ACTION ITEM: Among the entries that follow, count the lines that contain the word "gear" and say how many there are, writing nothing else.

Stored data entries:
──────────────────────────────

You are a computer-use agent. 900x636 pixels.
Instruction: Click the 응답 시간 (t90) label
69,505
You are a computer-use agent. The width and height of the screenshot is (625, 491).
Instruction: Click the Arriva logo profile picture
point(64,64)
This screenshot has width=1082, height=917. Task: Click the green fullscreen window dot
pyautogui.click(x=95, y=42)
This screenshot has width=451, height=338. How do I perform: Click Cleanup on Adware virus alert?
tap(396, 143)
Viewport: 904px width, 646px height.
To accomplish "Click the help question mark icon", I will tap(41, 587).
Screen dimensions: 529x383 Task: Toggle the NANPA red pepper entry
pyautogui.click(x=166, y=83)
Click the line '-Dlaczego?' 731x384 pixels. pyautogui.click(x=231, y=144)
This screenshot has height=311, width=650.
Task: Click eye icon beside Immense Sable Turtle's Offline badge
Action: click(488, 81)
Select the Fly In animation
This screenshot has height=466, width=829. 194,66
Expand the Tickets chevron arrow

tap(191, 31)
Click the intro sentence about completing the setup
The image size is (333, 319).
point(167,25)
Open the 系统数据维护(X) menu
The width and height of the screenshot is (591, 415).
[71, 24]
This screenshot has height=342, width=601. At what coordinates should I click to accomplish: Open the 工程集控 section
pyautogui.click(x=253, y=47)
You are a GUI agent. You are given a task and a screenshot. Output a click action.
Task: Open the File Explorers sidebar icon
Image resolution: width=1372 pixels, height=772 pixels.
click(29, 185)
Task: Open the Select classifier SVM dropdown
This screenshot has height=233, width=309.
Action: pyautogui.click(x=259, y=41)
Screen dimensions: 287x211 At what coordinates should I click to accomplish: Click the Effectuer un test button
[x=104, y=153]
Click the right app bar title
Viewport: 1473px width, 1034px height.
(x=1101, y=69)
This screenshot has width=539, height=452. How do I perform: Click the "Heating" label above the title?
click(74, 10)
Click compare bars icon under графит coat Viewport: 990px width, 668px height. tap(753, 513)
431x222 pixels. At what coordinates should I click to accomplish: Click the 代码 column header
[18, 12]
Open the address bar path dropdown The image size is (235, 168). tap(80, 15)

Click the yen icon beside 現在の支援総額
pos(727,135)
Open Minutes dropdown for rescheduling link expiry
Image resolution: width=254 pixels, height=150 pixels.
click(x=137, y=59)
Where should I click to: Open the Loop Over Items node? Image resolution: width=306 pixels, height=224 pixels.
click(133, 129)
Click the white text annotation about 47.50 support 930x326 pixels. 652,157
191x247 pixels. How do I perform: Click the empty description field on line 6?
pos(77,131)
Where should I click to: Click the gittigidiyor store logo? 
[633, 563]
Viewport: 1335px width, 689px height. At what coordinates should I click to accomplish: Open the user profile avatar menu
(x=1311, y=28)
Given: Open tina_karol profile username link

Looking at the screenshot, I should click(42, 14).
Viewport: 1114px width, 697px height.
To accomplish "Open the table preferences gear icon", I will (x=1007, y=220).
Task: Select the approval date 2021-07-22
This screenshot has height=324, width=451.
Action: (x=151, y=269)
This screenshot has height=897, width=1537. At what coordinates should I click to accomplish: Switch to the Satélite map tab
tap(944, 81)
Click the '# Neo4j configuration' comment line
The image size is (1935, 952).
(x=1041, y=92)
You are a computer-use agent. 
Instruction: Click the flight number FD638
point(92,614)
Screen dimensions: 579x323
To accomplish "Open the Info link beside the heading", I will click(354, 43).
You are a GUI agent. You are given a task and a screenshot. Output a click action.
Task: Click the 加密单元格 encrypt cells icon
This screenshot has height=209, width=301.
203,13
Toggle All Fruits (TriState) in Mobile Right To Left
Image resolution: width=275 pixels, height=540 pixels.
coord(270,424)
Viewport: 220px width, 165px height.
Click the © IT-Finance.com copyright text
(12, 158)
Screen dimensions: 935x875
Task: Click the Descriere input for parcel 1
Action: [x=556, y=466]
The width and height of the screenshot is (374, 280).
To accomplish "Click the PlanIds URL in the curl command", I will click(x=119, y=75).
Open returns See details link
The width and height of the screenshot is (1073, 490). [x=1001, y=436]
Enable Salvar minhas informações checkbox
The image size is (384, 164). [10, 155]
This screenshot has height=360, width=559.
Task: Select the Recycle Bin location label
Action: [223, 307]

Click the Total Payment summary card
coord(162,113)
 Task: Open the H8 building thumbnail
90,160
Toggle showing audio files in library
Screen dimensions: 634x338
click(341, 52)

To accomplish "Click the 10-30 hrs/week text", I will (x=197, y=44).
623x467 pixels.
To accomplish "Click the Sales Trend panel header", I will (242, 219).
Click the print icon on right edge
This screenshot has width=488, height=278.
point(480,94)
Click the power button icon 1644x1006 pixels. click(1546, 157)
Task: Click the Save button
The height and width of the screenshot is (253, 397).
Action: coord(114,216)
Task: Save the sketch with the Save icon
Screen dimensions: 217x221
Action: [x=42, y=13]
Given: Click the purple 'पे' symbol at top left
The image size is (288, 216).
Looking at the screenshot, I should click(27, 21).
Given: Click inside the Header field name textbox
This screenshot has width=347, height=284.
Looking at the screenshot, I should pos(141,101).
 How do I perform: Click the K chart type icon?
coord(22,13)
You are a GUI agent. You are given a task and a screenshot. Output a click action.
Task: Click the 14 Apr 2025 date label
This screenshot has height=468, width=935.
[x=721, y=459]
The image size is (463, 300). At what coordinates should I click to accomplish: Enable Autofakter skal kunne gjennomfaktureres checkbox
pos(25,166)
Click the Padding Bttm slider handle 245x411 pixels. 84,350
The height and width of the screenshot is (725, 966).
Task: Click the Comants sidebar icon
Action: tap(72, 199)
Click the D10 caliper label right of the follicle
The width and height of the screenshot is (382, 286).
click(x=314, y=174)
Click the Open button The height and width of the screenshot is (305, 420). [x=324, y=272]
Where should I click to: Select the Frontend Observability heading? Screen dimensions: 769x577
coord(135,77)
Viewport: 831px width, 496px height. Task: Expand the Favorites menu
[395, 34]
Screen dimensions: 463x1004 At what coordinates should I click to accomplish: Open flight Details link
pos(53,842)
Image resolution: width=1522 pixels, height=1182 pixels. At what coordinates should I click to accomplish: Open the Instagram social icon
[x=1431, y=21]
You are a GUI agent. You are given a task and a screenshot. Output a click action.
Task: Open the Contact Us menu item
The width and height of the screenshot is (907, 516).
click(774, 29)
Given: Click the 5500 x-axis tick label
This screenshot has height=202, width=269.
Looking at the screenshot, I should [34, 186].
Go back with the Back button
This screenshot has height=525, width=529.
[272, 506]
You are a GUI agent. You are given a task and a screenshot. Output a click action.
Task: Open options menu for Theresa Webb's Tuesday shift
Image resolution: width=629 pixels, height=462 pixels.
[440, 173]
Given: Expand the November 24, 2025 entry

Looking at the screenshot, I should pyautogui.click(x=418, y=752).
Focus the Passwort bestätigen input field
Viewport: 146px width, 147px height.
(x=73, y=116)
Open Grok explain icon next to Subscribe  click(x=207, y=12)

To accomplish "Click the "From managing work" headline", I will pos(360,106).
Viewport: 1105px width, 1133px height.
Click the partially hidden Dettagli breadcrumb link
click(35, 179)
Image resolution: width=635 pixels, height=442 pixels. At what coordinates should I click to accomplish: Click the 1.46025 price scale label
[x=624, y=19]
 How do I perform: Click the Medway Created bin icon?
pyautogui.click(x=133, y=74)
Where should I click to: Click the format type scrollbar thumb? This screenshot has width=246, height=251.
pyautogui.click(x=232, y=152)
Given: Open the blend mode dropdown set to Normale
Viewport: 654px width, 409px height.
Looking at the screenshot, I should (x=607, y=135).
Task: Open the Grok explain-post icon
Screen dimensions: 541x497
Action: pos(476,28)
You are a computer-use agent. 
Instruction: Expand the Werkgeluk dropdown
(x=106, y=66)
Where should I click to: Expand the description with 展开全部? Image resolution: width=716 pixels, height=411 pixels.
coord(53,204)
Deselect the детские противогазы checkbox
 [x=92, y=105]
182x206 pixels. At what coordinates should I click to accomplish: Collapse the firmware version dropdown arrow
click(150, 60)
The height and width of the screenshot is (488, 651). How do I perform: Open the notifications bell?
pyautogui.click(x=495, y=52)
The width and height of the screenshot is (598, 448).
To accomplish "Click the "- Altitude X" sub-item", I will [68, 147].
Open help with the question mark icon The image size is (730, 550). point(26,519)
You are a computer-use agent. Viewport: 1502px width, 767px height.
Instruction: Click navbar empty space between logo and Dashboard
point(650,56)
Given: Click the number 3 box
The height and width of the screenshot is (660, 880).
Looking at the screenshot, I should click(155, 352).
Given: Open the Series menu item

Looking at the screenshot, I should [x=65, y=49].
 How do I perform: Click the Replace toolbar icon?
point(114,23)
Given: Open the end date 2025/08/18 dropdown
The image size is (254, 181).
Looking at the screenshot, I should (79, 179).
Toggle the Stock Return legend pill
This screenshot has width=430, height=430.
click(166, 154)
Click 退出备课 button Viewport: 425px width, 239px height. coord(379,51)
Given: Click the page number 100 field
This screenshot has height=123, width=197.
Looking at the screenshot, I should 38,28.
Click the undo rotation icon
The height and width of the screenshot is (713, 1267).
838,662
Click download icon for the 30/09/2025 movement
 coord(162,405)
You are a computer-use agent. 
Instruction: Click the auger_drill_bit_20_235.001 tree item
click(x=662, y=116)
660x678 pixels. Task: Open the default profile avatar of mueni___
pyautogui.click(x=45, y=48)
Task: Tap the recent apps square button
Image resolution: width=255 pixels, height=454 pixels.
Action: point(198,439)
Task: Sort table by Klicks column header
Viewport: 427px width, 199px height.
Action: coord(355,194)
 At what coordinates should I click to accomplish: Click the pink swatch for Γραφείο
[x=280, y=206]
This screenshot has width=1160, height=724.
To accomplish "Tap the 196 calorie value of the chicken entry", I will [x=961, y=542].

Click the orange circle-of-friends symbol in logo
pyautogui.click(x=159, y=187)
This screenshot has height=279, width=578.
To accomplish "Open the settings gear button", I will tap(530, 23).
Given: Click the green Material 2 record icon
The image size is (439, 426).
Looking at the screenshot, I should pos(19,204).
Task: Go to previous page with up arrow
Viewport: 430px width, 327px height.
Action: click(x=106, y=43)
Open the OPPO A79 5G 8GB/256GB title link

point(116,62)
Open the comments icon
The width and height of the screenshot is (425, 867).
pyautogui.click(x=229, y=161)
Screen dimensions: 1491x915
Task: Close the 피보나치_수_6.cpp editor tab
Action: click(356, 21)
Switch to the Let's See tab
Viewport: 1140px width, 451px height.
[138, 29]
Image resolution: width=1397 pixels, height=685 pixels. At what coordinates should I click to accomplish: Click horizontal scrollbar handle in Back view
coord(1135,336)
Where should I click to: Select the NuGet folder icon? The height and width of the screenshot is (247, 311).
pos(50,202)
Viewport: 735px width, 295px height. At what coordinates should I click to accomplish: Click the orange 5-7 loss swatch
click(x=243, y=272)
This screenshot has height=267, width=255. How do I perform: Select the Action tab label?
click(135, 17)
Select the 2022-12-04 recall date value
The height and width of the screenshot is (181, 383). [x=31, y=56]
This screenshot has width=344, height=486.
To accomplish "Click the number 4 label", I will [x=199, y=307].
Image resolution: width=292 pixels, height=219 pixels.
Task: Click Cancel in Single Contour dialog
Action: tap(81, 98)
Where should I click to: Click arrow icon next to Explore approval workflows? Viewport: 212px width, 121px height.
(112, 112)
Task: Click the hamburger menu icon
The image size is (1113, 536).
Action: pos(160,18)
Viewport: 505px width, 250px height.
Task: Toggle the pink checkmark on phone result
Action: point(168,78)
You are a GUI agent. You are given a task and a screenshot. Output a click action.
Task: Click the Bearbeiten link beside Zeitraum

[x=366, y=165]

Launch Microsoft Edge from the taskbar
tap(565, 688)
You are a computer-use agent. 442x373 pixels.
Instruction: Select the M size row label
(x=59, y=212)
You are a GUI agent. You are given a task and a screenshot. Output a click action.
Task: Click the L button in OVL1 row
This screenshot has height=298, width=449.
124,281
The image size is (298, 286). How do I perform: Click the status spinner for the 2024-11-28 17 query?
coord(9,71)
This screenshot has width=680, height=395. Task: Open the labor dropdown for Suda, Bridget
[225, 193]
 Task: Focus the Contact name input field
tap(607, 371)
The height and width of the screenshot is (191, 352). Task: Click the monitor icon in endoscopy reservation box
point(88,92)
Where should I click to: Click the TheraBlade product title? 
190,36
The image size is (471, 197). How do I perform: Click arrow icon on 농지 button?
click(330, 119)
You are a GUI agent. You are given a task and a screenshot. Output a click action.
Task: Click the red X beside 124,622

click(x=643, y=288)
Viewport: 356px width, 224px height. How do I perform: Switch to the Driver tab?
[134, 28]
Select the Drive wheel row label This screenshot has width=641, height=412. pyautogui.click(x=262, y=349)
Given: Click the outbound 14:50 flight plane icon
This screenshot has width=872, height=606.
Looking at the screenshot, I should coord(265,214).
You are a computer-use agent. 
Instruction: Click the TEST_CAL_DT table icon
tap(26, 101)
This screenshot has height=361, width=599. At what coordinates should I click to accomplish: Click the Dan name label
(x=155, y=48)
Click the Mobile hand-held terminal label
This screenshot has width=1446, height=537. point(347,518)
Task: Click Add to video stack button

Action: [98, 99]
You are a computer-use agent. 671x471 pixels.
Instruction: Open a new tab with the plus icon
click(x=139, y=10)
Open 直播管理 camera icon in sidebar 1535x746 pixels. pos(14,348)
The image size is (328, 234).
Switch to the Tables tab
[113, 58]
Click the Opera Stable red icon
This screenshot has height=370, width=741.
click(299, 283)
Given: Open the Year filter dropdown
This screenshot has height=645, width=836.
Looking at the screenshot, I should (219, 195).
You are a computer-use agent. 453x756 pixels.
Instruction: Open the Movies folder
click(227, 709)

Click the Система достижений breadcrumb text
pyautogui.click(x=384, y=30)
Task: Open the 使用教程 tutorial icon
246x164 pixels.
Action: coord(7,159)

──────────────────────────────

RESULT OF THIS TASK: 2